Can skaters, scooters coexist at skate park?
Can scooters and skaters coexist on San Clemente's Ralphs Skate Court?
It's a question local officials are taking up at the request of some scooter-riding youths and their parents who want the city to legalize scooters on the 14,000-square-foot facility the city built in 2000 for skateboarding.
At that time, using a scooter to ride ramps wasn't as popular as it is today. Through the late 1990s, when city officials engaged San Clemente's skateboard community to help design and raise funds for Ralphs Skate Court, scooters weren't even on the radar.

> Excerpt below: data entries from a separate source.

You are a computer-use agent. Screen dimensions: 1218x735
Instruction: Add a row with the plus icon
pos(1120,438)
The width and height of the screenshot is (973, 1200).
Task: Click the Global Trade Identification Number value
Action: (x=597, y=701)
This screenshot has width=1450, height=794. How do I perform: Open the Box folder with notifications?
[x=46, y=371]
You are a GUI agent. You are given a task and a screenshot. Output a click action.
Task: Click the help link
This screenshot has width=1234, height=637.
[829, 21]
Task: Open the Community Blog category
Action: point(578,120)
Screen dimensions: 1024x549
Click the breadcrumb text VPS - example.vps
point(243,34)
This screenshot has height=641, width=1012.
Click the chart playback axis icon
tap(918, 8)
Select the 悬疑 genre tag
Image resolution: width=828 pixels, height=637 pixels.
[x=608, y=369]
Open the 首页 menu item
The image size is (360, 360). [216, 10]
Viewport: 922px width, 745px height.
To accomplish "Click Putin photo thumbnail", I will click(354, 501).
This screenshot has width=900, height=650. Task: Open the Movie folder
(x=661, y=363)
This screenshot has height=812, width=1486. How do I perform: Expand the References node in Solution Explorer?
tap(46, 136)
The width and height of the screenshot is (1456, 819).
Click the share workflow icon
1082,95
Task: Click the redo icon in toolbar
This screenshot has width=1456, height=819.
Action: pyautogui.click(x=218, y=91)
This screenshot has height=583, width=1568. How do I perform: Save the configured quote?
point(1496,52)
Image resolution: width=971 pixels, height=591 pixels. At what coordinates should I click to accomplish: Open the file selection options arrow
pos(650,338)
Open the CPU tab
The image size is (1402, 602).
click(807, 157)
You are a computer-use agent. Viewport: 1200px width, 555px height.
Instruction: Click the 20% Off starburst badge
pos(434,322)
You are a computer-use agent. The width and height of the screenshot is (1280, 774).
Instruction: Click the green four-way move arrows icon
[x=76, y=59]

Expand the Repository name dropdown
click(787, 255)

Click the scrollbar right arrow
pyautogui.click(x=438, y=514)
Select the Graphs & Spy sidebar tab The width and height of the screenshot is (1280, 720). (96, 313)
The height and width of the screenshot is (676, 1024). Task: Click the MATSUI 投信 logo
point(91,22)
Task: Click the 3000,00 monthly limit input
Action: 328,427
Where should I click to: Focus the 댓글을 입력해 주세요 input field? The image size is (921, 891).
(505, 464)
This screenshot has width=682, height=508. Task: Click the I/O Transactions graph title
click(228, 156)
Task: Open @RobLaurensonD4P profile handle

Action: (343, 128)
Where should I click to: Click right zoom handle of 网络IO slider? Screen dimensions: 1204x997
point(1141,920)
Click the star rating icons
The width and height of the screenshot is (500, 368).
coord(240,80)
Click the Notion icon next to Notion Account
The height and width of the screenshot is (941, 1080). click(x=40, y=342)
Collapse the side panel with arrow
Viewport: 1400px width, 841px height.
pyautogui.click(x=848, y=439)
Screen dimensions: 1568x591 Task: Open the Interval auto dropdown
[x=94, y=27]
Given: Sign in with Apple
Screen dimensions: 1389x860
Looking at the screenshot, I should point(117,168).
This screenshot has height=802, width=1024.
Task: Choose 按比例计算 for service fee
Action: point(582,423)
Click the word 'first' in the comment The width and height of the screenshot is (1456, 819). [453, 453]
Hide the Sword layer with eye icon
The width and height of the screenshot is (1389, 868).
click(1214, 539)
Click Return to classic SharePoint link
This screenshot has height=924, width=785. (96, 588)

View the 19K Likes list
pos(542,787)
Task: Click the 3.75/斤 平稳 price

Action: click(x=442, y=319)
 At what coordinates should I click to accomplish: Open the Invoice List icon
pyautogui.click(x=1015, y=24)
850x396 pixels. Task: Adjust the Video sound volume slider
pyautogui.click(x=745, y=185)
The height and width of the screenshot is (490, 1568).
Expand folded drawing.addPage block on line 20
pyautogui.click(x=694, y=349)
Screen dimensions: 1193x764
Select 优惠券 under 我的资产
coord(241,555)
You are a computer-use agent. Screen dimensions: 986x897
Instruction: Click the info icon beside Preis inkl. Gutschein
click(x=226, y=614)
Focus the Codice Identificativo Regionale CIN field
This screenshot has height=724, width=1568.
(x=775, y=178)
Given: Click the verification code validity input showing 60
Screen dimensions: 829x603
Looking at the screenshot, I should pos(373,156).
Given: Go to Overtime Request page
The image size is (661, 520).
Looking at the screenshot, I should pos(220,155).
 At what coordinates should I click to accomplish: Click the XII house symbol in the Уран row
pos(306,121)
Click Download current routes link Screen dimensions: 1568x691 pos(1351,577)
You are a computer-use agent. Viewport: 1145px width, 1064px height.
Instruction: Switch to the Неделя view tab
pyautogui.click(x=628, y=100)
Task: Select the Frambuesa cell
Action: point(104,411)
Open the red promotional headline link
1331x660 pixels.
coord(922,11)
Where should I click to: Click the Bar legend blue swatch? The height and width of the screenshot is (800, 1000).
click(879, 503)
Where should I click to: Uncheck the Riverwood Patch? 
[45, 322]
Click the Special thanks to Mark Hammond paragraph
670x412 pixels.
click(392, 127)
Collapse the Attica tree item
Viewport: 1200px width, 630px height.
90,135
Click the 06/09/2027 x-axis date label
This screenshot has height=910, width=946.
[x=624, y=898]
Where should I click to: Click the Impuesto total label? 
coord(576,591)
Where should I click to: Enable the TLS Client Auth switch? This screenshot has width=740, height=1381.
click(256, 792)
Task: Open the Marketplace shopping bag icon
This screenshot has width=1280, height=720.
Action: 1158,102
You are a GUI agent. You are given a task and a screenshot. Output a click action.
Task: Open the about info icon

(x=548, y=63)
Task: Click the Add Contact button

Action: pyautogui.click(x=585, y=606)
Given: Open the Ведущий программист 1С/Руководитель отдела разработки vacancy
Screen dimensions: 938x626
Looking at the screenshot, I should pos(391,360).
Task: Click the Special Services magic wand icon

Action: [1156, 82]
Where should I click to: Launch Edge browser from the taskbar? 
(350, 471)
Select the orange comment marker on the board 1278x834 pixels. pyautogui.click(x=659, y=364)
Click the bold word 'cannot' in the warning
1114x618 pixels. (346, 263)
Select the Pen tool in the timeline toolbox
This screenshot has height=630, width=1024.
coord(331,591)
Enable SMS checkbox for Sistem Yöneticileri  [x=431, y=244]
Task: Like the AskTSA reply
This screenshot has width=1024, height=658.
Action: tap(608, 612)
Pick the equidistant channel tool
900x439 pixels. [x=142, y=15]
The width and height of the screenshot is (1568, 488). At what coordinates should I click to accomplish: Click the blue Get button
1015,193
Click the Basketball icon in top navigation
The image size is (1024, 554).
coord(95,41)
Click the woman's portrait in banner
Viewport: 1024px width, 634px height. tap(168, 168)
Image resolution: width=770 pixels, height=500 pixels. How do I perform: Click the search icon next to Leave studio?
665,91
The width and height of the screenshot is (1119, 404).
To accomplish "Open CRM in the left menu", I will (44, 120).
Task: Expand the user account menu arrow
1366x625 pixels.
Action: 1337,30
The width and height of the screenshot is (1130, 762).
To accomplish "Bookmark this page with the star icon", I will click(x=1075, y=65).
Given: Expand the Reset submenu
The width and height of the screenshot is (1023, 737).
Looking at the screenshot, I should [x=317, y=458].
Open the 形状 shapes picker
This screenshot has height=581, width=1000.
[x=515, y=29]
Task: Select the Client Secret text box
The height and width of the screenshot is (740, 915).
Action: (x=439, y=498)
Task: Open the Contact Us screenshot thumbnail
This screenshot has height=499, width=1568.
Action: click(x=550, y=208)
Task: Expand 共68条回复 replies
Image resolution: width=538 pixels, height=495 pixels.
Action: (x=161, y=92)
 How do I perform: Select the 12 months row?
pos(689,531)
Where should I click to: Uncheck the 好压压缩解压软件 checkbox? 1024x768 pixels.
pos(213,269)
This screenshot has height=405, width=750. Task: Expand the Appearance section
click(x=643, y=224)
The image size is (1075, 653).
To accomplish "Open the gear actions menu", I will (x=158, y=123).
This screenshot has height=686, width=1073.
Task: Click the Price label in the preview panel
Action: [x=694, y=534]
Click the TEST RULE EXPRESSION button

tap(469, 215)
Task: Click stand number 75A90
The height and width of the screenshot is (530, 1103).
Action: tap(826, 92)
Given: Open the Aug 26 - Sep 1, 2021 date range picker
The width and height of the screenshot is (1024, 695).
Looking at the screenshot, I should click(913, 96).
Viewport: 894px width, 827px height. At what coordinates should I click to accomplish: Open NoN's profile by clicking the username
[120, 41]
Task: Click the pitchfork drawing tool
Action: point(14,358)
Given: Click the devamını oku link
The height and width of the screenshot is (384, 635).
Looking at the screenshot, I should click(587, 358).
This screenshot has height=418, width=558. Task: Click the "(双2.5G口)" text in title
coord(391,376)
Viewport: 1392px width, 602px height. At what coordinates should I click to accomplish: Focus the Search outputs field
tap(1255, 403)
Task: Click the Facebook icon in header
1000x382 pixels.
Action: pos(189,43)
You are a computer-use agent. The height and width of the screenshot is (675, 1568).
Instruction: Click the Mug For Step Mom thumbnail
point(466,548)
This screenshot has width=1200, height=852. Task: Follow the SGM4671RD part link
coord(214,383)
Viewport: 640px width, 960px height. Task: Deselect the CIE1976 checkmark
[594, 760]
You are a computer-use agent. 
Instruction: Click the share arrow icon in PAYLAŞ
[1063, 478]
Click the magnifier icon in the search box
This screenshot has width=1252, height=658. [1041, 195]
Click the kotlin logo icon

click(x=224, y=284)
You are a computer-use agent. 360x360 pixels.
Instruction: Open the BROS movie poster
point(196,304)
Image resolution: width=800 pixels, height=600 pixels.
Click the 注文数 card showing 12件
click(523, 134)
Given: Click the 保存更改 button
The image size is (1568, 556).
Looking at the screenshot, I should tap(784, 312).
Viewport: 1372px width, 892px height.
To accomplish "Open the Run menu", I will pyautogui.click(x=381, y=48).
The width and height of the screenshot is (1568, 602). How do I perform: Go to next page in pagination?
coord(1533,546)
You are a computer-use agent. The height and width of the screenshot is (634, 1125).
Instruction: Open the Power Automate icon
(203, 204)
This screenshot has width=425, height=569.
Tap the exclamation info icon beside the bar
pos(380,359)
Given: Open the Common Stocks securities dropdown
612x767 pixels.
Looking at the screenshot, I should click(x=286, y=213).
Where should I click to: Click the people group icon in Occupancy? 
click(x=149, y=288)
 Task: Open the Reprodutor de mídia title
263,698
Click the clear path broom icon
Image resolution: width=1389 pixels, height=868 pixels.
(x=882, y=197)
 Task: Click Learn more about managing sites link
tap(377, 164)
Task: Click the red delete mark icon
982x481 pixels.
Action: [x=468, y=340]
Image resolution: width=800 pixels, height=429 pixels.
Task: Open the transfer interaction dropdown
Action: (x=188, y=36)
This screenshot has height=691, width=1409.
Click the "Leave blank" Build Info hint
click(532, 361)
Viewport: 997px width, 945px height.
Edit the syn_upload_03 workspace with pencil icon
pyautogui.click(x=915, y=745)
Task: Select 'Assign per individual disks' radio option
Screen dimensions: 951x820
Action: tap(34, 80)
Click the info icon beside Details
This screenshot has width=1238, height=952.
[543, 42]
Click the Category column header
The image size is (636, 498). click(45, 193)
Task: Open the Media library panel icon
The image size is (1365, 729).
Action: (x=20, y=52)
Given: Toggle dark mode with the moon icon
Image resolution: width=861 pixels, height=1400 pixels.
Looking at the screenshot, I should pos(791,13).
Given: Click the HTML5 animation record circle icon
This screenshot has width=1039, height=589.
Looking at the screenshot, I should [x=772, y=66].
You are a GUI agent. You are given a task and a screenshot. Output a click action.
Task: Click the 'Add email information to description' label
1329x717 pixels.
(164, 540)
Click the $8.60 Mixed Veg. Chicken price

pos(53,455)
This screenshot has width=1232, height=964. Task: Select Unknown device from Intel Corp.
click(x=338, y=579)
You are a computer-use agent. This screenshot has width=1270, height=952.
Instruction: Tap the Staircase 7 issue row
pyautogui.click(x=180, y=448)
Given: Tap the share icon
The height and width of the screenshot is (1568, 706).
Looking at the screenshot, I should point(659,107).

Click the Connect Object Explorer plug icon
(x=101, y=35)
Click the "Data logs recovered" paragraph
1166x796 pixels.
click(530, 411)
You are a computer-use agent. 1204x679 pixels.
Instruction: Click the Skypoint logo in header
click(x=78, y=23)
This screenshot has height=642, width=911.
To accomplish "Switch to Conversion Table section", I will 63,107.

The sport of riding scooters was still developing, a city staff report said this week, but in the past four years it has grown so popular that scooters are a common sight at Ralphs Skate Court, though the city doesn't officially allow them there.
The posted rules state that only skateboards and in-line skates are allowed. But enforcement against scooters is sporadic, officials said.
"As soon as the cops shoo them away, they're just going to come right back," said Paul Jansen, a San Clemente father who visits the facility with his scooter-riding son. He sees skateboarding and scooter riding as similar.
In 2007, BMX bike riders asked the city to legalize the bikes at Ralphs Skate Court, but the city, after consulting with its insurance carrier, said no. This week, several scooter riders and their parents made a similar request to the city's Beaches, Parks & Recreation Commission. Commissioners took no action, as city staff plans to research the question further, including liability.
City staff pointed out that Laguna Niguel, Lake Forest, Rancho Santa Margarita and Costa Mesa ban scooters at their skate parks.
Would legalizing scooters at Ralphs Skate Court turn it into a South County scooter magnet? Tracey Irish, a scooter mom who attended Tuesday night's commission meeting, doesn't think so. "People are riding all the other parks anyway," she said.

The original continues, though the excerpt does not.